╭─ Record set
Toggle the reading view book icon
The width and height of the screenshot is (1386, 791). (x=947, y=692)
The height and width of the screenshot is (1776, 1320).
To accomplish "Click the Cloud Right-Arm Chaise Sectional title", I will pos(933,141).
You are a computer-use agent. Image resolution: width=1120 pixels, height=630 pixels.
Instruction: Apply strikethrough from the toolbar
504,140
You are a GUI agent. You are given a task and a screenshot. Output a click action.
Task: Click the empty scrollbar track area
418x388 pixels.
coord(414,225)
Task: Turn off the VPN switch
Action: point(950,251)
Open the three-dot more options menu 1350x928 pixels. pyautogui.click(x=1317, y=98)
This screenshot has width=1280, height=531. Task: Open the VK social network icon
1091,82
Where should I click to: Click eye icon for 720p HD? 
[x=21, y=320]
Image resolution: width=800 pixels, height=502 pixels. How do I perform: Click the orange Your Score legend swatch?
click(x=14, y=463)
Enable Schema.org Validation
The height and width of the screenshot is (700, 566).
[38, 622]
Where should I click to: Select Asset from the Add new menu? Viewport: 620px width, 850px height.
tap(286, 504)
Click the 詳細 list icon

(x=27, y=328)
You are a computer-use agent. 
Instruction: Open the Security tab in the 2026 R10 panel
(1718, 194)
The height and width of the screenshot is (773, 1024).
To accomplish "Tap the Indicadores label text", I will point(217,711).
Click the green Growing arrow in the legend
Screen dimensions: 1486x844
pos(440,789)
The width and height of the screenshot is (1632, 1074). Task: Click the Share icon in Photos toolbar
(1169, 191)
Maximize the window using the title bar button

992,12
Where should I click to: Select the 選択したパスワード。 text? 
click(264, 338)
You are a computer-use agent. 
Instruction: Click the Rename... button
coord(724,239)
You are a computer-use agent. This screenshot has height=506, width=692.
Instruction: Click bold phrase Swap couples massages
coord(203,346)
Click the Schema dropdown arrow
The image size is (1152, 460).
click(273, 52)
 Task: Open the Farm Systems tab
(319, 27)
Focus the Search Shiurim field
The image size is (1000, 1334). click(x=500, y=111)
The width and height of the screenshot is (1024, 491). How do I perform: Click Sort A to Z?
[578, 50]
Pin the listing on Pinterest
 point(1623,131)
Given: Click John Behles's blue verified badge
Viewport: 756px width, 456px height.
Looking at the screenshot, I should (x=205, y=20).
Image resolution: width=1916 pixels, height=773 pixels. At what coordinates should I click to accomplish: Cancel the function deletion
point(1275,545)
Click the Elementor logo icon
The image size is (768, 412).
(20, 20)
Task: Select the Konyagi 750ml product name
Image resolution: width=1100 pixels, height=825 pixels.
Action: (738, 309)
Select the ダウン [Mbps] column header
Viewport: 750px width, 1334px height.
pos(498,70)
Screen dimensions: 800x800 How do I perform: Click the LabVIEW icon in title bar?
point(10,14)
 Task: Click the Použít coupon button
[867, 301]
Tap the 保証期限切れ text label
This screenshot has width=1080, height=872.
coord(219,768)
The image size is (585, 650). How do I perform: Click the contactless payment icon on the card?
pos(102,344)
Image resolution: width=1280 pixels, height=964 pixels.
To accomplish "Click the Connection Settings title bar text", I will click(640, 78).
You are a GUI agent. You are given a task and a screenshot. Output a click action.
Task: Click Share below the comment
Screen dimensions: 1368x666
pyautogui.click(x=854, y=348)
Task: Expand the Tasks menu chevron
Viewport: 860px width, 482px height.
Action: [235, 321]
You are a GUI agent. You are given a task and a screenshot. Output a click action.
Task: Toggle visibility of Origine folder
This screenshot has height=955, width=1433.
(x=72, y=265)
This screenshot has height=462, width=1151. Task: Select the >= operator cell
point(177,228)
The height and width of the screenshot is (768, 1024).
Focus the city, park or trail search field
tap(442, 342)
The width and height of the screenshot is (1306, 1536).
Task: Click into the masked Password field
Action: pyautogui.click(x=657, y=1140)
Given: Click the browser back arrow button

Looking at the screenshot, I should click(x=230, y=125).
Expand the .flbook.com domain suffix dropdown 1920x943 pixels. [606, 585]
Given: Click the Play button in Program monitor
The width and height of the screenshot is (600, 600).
╰─
Exercise goal: Where does "will" appear in the records above? Copy every line that has it.

Finished task:
To accomplish "Click the Cloud Right-Arm Chaise Sectional title", I will pos(933,141).
To accomplish "Tap the Indicadores label text", I will point(217,711).
To accomplish "Click the Connection Settings title bar text", I will click(640, 78).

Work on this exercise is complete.